Reputation: 315
In my setup, there is a ESP32 device measuring temperature. To save battery capacity, it takes the value every 5 minutes and goes to deep sleep in between. The temperature value is published to a MQTT topic (devices/terasa/shield
) right after the measurement is taken. For some reason, sometimes, the MQTT connect/publish operation fails, which means there are periods of time, up to 30-ish minutes, where the MQTT topic does not receive any message from the device.
To collect these messages, prometheus-mqtt-exporter is used with the following setup:
mqtt:
# The MQTT broker to connect to
server: tcp://localhost:1883
# The Topic path to subscribe to. Be aware that you have to specify the wildcard.
topic_path: devices/#
# Optional: Regular expression to extract the device ID from the topic path. The default regular expression, assumes
# that the last "element" of the topic_path is the device id.
# The regular expression must contain a named capture group with the name deviceid
# For example the expression for tasamota based sensors is "tele/(?P<deviceid>.*)/.*"
device_id_regex: "(.*/)?(?P<deviceid>.*)"
# The MQTT QoS level
qos: 0
cache:
# Timeout. Each received metric will be presented for this time if no update is send via MQTT.
# Set the timeout to -1 to disable the deletion of metrics from the cache. The exporter presents the ingest timestamp
# to prometheus.
timeout: 60m
# This is a list of valid metrics. Only metrics listed here will be exported
metrics:
-
# The name of the metric in prometheus
prom_name: temperature
# The name of the metric in a MQTT JSON message
mqtt_name: temperature
# The prometheus help text for this metric
help: temperature reading
# The prometheus type for this metric. Valid values are: "gauge" and "counter"
type: gauge
The prometheus itself scrapes the values from the prometheus-mqtt-exporter, the configuration looks like this:
global:
scrape_interval: 15s # Set the scrape interval to every 15 seconds. Default is every 1 minute.
evaluation_interval: 15s # Evaluate rules every 15 seconds. The default is every 1 minute.
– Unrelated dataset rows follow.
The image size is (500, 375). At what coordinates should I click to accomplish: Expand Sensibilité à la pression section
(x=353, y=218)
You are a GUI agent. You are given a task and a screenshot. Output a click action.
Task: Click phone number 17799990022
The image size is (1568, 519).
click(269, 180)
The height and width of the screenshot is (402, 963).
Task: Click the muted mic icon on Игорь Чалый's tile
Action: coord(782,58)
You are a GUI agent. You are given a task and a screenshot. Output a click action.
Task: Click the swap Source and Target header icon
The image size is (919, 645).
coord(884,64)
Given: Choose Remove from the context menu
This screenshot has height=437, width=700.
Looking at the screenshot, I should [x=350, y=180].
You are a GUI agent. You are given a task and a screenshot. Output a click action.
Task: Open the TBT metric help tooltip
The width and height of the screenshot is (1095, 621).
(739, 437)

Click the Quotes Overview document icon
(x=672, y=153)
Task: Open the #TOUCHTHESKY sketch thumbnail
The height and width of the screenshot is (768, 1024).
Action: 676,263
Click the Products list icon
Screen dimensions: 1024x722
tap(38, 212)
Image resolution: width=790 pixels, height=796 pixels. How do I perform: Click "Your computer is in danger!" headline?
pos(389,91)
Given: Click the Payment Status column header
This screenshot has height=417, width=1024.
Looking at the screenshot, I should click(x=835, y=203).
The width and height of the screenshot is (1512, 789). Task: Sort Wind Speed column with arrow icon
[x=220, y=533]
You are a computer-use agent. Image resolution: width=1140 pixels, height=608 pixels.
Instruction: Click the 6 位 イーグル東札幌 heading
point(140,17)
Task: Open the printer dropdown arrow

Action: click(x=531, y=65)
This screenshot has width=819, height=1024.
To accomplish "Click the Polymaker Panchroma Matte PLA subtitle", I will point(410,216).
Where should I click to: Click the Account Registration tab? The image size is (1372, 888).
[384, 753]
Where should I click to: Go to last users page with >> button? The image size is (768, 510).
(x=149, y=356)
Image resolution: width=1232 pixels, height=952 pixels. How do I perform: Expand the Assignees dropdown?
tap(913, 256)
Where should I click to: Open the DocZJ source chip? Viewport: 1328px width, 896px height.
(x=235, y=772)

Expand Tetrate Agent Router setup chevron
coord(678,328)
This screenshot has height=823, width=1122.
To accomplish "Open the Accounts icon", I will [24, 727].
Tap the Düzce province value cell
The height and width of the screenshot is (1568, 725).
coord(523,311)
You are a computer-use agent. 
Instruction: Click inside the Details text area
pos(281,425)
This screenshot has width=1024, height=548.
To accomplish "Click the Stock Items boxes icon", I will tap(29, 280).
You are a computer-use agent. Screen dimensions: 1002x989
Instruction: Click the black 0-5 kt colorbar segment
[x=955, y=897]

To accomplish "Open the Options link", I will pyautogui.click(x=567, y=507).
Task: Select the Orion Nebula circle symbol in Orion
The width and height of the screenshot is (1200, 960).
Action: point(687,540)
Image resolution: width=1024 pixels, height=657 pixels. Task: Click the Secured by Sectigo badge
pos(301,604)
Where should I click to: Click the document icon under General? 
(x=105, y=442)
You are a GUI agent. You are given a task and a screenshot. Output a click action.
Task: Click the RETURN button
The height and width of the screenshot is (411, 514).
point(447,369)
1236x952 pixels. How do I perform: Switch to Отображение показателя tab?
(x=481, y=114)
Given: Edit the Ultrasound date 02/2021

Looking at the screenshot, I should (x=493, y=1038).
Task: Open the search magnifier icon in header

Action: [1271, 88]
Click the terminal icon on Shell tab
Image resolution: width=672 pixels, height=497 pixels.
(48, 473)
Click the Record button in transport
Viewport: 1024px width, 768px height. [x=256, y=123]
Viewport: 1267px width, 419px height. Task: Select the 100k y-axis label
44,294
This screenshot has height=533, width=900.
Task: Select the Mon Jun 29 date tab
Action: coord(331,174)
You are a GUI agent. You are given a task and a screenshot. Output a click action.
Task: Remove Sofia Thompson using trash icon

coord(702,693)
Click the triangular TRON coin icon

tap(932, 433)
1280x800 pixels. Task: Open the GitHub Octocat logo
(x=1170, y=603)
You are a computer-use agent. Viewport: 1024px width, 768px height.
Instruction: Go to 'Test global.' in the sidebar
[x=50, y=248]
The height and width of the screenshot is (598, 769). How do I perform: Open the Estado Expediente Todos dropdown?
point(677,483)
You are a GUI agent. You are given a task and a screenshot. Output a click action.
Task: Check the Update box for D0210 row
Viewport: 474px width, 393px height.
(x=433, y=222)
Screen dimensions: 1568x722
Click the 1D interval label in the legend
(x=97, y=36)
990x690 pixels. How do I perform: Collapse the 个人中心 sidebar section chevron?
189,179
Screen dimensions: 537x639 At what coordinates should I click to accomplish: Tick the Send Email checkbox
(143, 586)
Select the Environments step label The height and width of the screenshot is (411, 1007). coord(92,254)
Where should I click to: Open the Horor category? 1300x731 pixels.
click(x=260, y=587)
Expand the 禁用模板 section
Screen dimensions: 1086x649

# scrape_timeout is set to the global default (10s).
scrape_configs:
- job_name: mqtt
# The MQTT based sensor publish the data only now and then.
# scrape_interval: 300s
# If prometheus-mqtt-exporter is installed, grab metrics from external sensors.
static_configs:
- targets: ['localhost:9641']
To display the latest temperature value, Prometheus API is used like so:
$ curl -s -G --data-urlencode 'query=temperature{sensor="shield"}' http://localhost:9090/api/v1/query | jq
Normally this returns the temperature value, however after some time (there does not seem to be direct correlation) after the device failed to publish the MQTT message for given 5 minute interval, the API query returns empty result:
{
"status": "success",
"data": {
"resultType": "vector",
"result": []
}
}
The prometheus-mqtt-exporter configuration above has the 60 minute for returning cached results so I'd expect this should avoid the empty results however it is not the case.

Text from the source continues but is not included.